Task prompt:
Please rewrite the listing from the line with "Given: Click the purple RSI 21 legend swatch" through the end of the listing, swapping "purple" for "violet" and changing nothing else. Leave the pictures out of your answer.

(Click-target data)
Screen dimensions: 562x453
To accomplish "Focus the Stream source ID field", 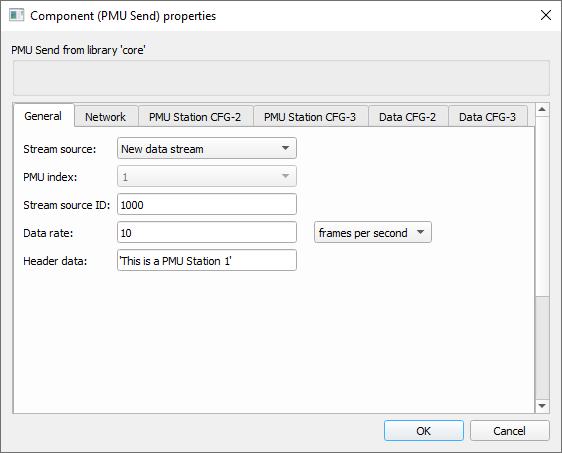I will (x=207, y=204).
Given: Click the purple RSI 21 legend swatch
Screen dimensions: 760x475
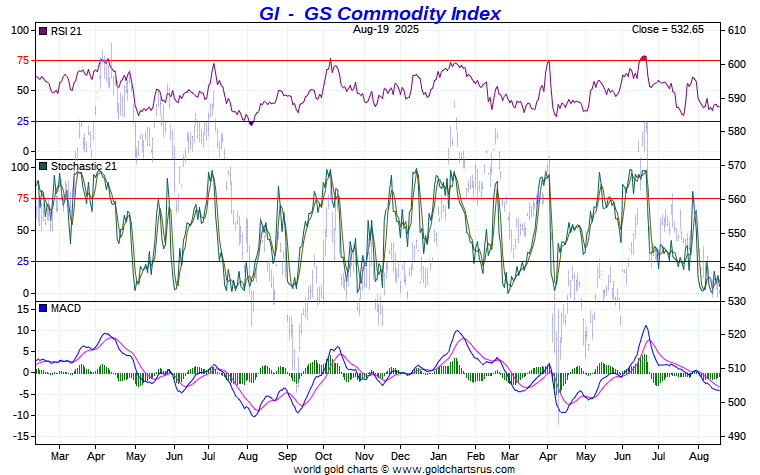Looking at the screenshot, I should 43,31.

Result of the task:
Given: Click the violet RSI 21 legend swatch
Screen dimensions: 760x475
Looking at the screenshot, I should 43,31.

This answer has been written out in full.